文書セクション:

──────

創設者のジョバンニ・ピナレロは従兄弟の工房で自転車製作を行いながら、自身もプロのレーサーとして活躍した男だった。1952年にレースで5勝した後に引退し、自転車メーカーピナレロの創業となった。レーサー生活で培った彼の不屈の精神はメーカーとしても継がれている。
ツールドフランスなどの大型レースで、ピナレロに乗ったレーサーが好成績を残したことから、ピナレロの人気は1990年代から爆発的に広まっていった。最近では2012年、2013年、2015年のツールドフランスでピナレロのサポート選手が優勝している。
また姉妹ブランドとして、OPERA(オペラ)がある。
ホリゾンタルフレームを採用
ピナレロのフレームの研究と開発は全てイタリアのトレヴィーゾにある自社工場で行われている
特徴的なのはそのフレームの種類だ。多くのメーカーが「スローピングフレーム」を採用しているのに対して、ピナレロはホリゾンタルフレームを採用している。
ここでそれぞれのフレームについて紹介しよう。
スローピングフレーム
フレームのトップチューブ部分が、後方へ進むに連れて地面側(下側)の方へ下がっていく形になっている。
特徴としては、フレーム全体が小さくなることで剛性が強くなる。これによりシートの上げ下げ幅が広くなるのでサイズの自由度が高くなることが挙げられる。
ホリゾンタルフレーム
スローピングとは対象的に、トップチューブが地面に対して水平の設計となっている。構造上、トップチューブが長くなる。そのため地面から伝わる振動の吸収性に優れているデザインだといえる。

──────

収集資料:
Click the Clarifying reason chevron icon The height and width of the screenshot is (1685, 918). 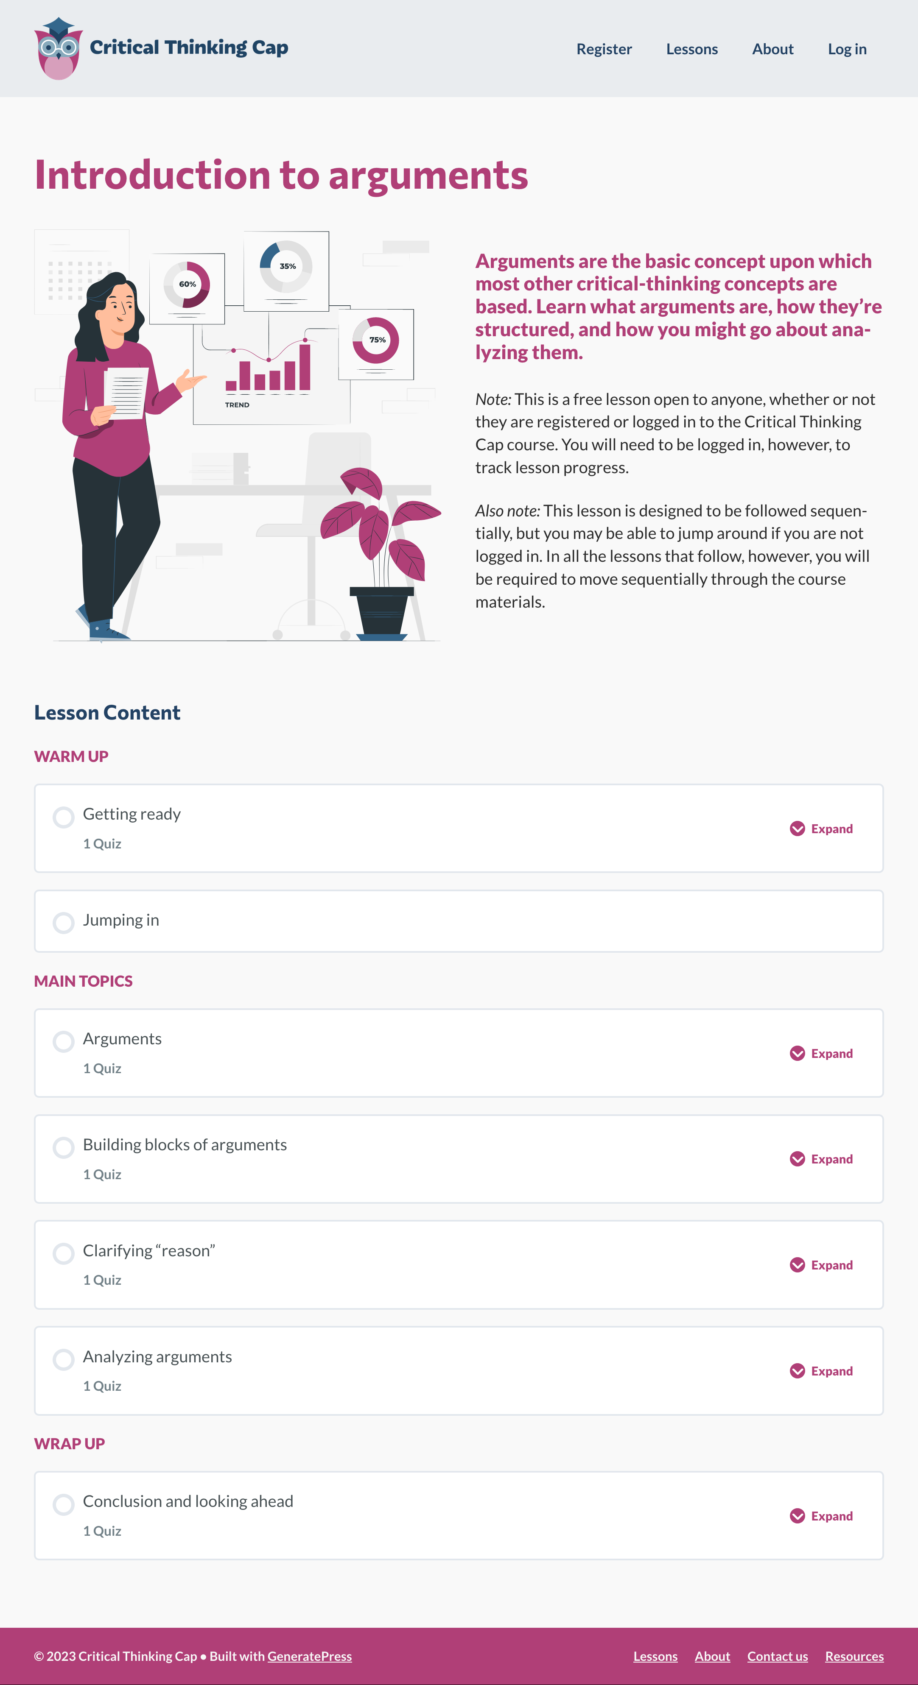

──────

記述課題:
ピナレロについての文書セクションを読み、次の問いに答えよ。
1. ジョバンニ・ピナレロがレーサーを引退したのは何年か。
2. ピナレロのフレームの研究と開発はどこで行われているか。
3. ホリゾンタルフレームのトップチューブは、地面に対してどのような設計になっているか。

課題の結果:
1. 1952年
2. イタリアのトレヴィーゾにある自社工場
3. 地面に対して水平